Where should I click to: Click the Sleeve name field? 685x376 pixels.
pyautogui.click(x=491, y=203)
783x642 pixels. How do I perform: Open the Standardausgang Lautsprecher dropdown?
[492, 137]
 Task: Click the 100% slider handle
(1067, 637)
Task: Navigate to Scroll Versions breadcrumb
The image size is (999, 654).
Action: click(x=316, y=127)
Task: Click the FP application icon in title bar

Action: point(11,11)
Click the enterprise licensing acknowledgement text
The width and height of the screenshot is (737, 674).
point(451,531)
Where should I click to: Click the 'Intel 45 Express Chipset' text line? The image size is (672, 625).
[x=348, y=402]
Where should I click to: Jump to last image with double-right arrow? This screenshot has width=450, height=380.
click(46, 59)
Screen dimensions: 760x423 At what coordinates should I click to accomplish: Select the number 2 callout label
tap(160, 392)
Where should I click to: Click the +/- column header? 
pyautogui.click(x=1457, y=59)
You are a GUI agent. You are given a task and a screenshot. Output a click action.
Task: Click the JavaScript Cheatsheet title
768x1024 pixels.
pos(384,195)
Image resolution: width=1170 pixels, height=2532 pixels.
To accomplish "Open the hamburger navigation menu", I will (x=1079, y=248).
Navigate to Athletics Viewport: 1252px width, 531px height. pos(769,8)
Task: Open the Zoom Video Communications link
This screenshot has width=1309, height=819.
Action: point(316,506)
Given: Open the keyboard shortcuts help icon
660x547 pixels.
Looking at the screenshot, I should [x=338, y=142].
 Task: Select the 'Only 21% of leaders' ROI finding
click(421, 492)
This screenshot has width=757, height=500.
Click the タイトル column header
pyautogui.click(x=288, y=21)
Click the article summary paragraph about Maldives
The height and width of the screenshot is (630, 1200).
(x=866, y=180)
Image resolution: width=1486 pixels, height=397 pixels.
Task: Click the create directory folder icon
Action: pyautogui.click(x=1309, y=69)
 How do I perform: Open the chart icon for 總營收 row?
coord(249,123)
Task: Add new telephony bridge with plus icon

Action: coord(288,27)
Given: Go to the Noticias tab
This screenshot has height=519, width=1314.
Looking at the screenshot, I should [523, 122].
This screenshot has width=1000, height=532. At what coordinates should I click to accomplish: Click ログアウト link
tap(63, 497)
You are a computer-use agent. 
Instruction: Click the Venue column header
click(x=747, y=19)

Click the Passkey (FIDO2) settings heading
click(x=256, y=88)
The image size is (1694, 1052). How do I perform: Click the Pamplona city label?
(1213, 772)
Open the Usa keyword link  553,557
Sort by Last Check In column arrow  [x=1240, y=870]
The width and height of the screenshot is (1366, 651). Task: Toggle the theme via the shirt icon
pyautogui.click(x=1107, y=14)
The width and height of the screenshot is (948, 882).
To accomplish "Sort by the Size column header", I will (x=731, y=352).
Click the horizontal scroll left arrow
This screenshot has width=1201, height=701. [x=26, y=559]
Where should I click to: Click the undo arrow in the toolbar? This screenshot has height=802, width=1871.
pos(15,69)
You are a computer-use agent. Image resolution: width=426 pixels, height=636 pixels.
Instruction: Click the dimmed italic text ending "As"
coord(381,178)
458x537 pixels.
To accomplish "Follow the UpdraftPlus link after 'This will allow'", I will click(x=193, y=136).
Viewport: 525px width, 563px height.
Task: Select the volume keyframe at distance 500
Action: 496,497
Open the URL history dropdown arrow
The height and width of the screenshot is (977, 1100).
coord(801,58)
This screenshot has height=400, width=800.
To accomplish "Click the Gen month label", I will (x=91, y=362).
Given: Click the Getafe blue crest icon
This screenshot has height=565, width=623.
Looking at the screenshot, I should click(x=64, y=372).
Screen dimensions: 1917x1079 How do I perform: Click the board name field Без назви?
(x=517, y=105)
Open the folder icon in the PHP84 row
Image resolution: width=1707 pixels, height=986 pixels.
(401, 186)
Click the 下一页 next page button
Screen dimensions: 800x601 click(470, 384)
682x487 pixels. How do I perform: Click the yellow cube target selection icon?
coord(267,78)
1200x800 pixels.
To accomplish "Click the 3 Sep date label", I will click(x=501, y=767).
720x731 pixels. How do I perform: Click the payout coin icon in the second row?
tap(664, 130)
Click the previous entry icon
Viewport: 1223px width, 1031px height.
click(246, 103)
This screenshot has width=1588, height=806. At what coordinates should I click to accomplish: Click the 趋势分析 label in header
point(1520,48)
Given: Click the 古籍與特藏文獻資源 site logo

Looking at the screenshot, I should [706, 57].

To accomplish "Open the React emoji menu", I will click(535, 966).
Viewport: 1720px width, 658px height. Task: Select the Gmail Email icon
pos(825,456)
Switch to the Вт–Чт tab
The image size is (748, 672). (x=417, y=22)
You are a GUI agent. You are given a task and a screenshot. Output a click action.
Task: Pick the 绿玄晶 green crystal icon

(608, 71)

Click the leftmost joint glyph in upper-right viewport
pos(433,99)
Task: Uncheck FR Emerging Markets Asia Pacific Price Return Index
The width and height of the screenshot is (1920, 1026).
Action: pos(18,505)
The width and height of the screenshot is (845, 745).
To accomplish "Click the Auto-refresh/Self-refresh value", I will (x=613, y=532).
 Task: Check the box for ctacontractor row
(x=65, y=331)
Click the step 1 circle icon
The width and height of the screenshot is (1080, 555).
= = = = =
## YOUR ASSIGNMENT
Look through the material above for the string "agent" and copy each line that has it.

## YOUR RESPONSE
You are a GUI agent. You are given a task and a screenshot. Output a click action.
You are a computer-use agent. 
You are a computer-use agent. Image resolution: width=426 pixels, height=636 pixels.
You are a GUI agent. You are given a task and a screenshot. Output a click action.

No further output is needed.